Yesterday a friend was requesting a MYSQL/PHP Consultant to speed up his websites, and today I was reading few comments and solutions on his facebook : Use APC, mem_cache for PHP, mysql query caching, use nginx instead of Apache, Use mysqli extension instead of adodb or mysql extension ... etc. Of course all of these could be solutions, but unless you have previously located what the problem really is.
A website could be slow for many reasons, and to be able to fix it and make it run faster you have to first find problem. What you will need to know is :
1- Understand the business :
Before looking into PHP or MySQL, have a first look at the website(s) and answer these two questions :
- What is slow
- Why is it slow
Look at the page size, images, video, flash, ... your issue might be in the client side and everything else might be good.
Use a tool like Firefox web developer extension and disable everything : CSS, Javascript, Images... and load the page as html to feel the difference.
The business here is NOT the business logic behind the website, it's the interface that people use to interact with the website. If everything looks okay, you can go for further server-side investigations.
2- Understand the production environment : Operating system, PHP and MySQL versions, PHP extensions running, PHP and MySQL configurations.
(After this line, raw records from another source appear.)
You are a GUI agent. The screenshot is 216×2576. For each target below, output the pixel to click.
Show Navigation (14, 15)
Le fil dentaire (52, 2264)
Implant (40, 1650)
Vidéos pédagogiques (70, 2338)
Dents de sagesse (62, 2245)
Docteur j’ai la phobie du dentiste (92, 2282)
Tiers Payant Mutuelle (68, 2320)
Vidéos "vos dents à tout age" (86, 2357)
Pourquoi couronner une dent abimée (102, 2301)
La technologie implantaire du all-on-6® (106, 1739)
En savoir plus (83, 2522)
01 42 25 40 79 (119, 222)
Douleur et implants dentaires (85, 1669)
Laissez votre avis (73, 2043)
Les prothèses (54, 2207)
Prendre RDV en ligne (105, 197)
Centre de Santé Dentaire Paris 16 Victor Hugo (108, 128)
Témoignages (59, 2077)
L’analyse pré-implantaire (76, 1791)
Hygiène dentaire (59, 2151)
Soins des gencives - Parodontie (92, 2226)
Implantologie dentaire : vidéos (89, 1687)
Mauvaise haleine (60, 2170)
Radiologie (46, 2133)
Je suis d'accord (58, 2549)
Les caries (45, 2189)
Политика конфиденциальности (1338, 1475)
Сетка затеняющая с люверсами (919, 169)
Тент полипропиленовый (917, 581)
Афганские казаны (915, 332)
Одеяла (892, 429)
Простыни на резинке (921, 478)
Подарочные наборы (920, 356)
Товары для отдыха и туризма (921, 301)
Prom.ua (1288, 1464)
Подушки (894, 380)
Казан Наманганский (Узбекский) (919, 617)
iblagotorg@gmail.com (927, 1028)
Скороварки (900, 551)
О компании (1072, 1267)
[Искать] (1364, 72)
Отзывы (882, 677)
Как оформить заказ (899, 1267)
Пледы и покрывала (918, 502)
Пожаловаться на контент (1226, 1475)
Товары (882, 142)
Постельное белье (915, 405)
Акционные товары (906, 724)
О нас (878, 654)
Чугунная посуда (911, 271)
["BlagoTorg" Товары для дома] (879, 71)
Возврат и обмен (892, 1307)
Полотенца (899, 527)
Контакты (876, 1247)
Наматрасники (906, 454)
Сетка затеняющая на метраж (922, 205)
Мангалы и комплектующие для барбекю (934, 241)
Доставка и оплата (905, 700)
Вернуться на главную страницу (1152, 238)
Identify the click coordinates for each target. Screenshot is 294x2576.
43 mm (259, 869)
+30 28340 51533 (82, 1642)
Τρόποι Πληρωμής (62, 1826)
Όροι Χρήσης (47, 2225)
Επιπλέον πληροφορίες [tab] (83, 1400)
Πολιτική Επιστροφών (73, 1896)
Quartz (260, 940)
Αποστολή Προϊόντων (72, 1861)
Do not start optimizing code or database unless you know the exact problem, otherwise you have to start by understanding and optimizing the working environment. Some tweaks in PHP and MySQL settings might fix your problem and you won't probably need to dig deeply into any code.
3- Understand the code :
If the websites you are looking to optimize are using a common framework or CMS, let's say Drupal, Wordpress, Zend Framework, Symfony... such websites you can deal with separetely since most optimization issues should be known and you will easily find your way to speed things up.
Otherwise, for custom code and custom application development, start with debugging and focus firstly on the database. That's where most slow issues come from, especially if the concerned website was running fast in the beginning then become slow over the time due to database size going bigger, query & index issues...
4- Debug : detect and locate bottlenecks
Debuggers are your friends here, whatever the environment you are running. Answer again previous questions (What and Why) but this time with relation to the code itself.
You might consider running a stress test here to simulate real working environment. Such tests could help you understand more networking issues and make it easier to locate slowliness based on real scenarios. Test should also simulate real environment, and you will need to save speed result for comparison later.
5- Solution proposal and action plan
Now you can go ahead and set possible solutions : fixing bugs, caching code/queries, tweak your settings... Make sure your modifications will not affect other working website in the same environment - if any is somehow related or linked.
Finally you can run previous stress test with new configuration and updates to see the difference in speed gained. A report of previously mentioned steps should be written including result.